慌てて口をゆすいで吐き出して、ようやく生きた心地を実感する。
「い、痛みを伴ってこその経験だからな」
格好良く決めようとしてひどい醜態をさらしたので、口元を手で拭いながら一応ごまかしてみる。
「私はてっきり、旦那様が珍味を好むかたかと思ってたのですが、ただの格好つけだったのですね? すごく無様でしたよ」
俺の浅はかな心を見事に見抜いた腹黒兎が、ニコリと可愛らしい笑みを浮かべて毒を吐く。
兎娘がご主人様をいじめるよー。
もう俺、帰って良いかな?
とりあえず、エルレイナの味覚はおかしいということは充分に理解した。
「なんとなく、エルレイナの私生活が垣間見えた気がするな。エルレイナは迷宮でも普通に生活できそうだな」
「味の方はアレですが、ラウネの実はそれなりに栄養がありますしね。この不味いラウネをおやつ感覚で齧れるのならば、迷宮でも普通に生きていけますね。やっぱり、今まで迷宮で生活してたのでしょうか?」
さすが野生児エルレイナ!
適当に捕まえた一角兎とラウネを食べ歩きしながら、迷宮を歩く狐娘の姿が容易に想像できるぜ。

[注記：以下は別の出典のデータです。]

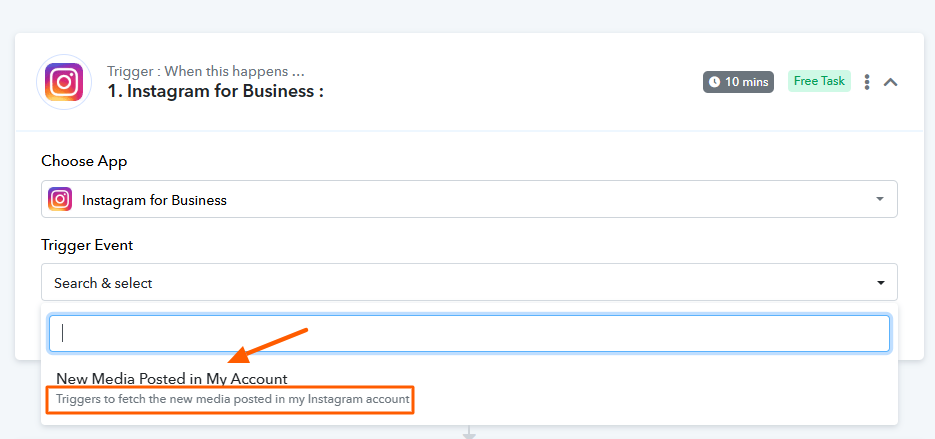
Task: Open the Choose App dropdown arrow
Action: tap(880, 199)
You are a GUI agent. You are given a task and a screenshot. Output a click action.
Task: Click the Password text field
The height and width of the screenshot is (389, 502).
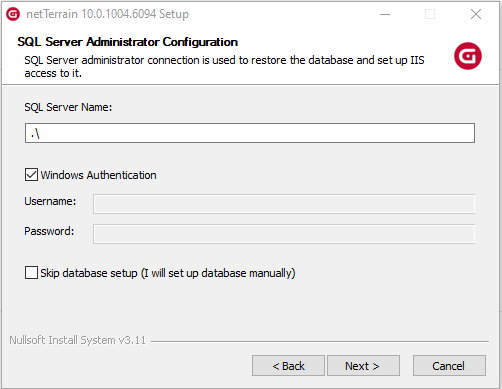(x=284, y=234)
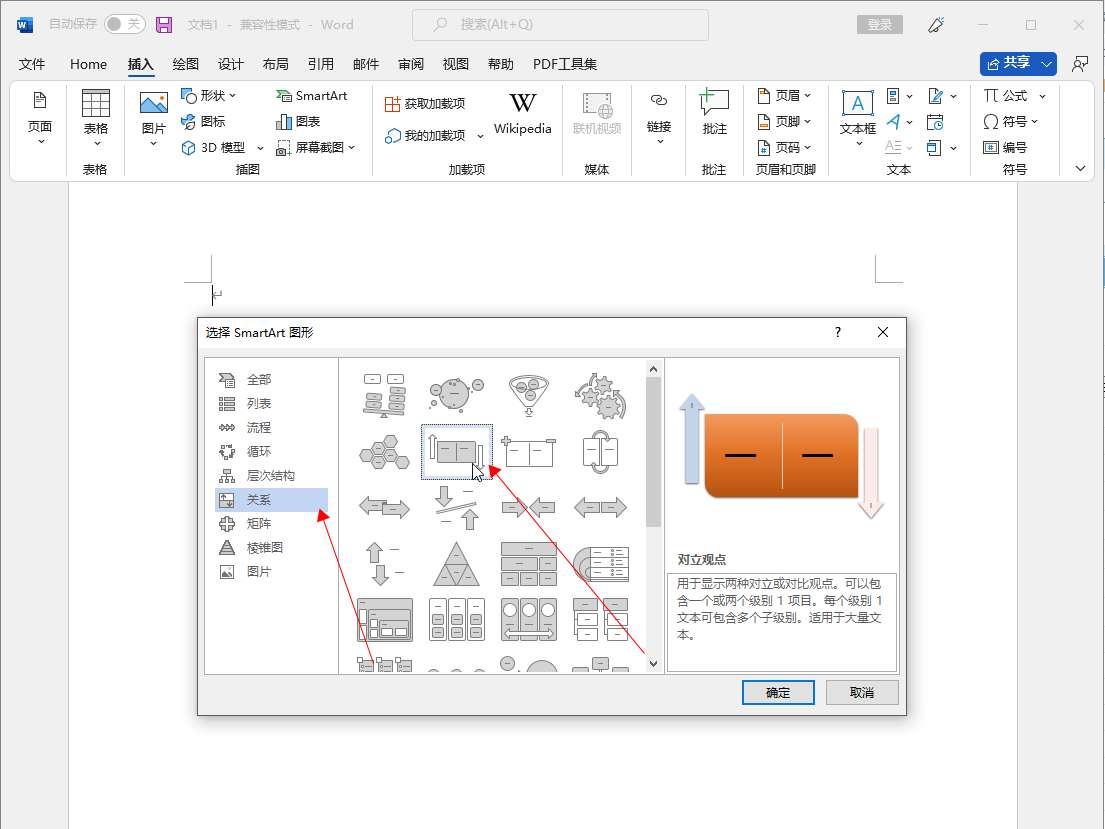Click 确定 to confirm SmartArt selection
This screenshot has width=1105, height=829.
[778, 692]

アイネスも俺と同じ結論に至ったのか、エルレイナ迷宮生活説を呟く。
案外、間違いじゃないかもしれんぞ?
「スンスン……アイネス殿。また、ラウネがあるであります。今度は2つあります。2つとも持って帰るでありますか?」
「そうね。葉の部分だけを刈って頂戴。後、実験したいことがあるので、皆さんは刈った後に離れて下さい。旦那様、エルレイナがラウネを追いかけるかもしれないので、アクゥアに捕まえておくように、言ってもらえますか?」
「分かった」
アイネスが、何やら白カブもどきを使った実験をするようです。
アクゥアにアイネスの指示を伝えて、アクゥアがエルレイナの身体を後ろから抱きしめて捕まえる。

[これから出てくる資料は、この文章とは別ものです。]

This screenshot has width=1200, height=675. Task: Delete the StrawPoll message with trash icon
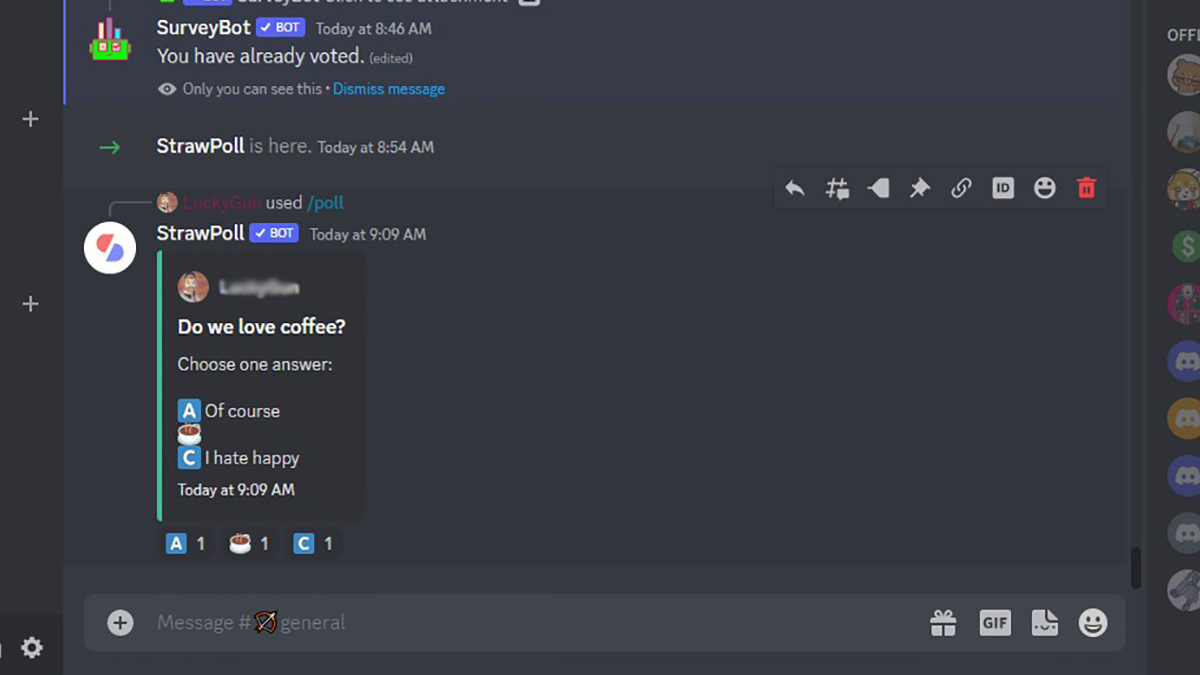point(1087,188)
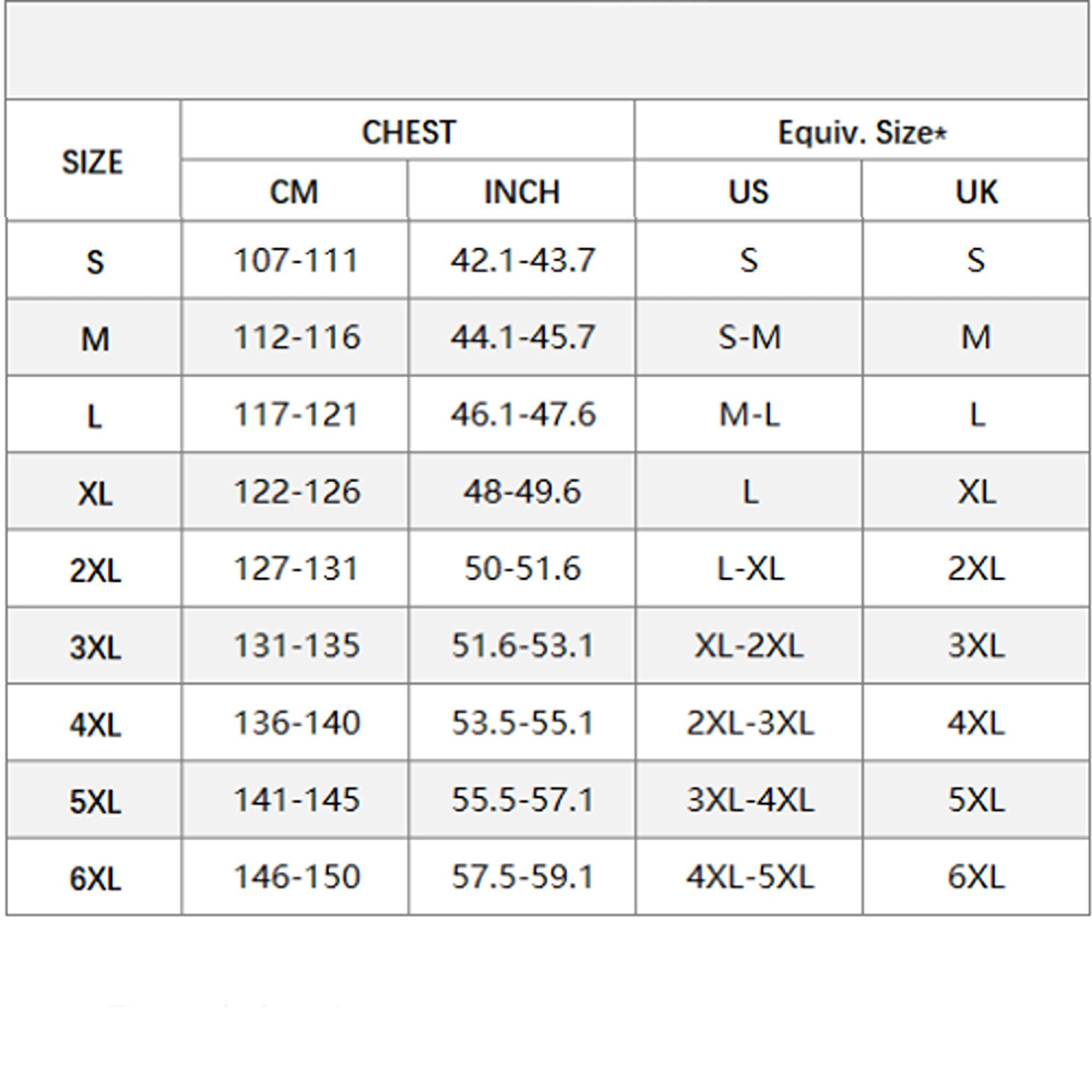Click the 4XL-5XL US equivalent cell
1092x1092 pixels.
750,877
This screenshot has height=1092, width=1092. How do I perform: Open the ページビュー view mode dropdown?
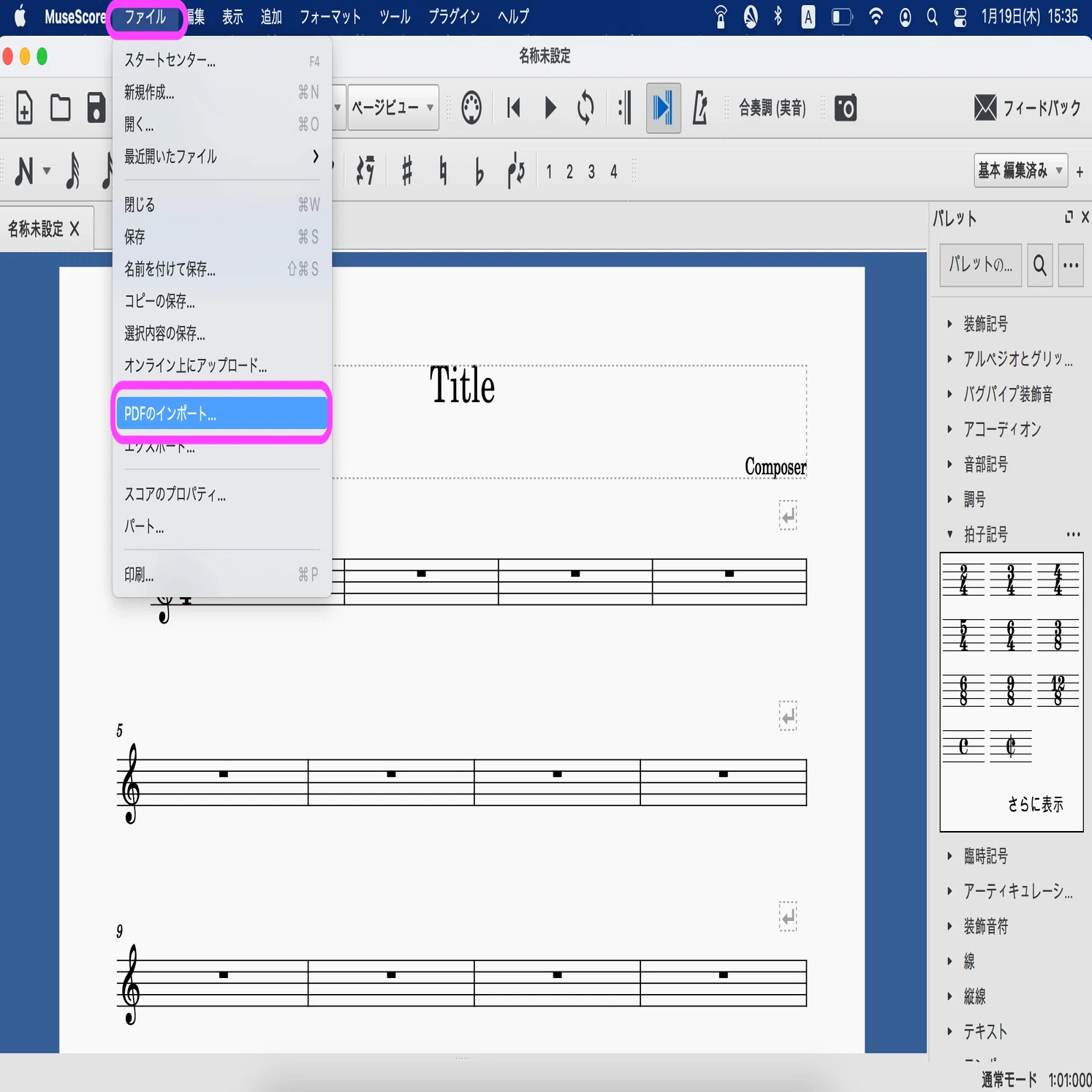coord(393,107)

エルレイナが何かの遊びと勘違いしたのか、キャッキャッと楽しそうにはしゃいでいるが、アイネスの邪魔さえしなければ良い。
アカネが葉を刈り取るのを確認した後、少し離れてアイネスの実験とやらを観察する。
「アイネス、何をするんだ?」
「魔法を使います」
おおー。
でましたファンタジー世界の定番、魔法!
魔法使いって職業なんだから、当然使えますよね。
ワクワクで、ドキがムネムネです!
しばらくした後、地面が盛り上がり始める。
1つ目のカブもどきが地面から出て、トコトコとお決まりの逃走劇を始める。
「火球」
アイネスが身体の前に差し出した手の平の上に、野球ボールくらいの火の玉が現れる。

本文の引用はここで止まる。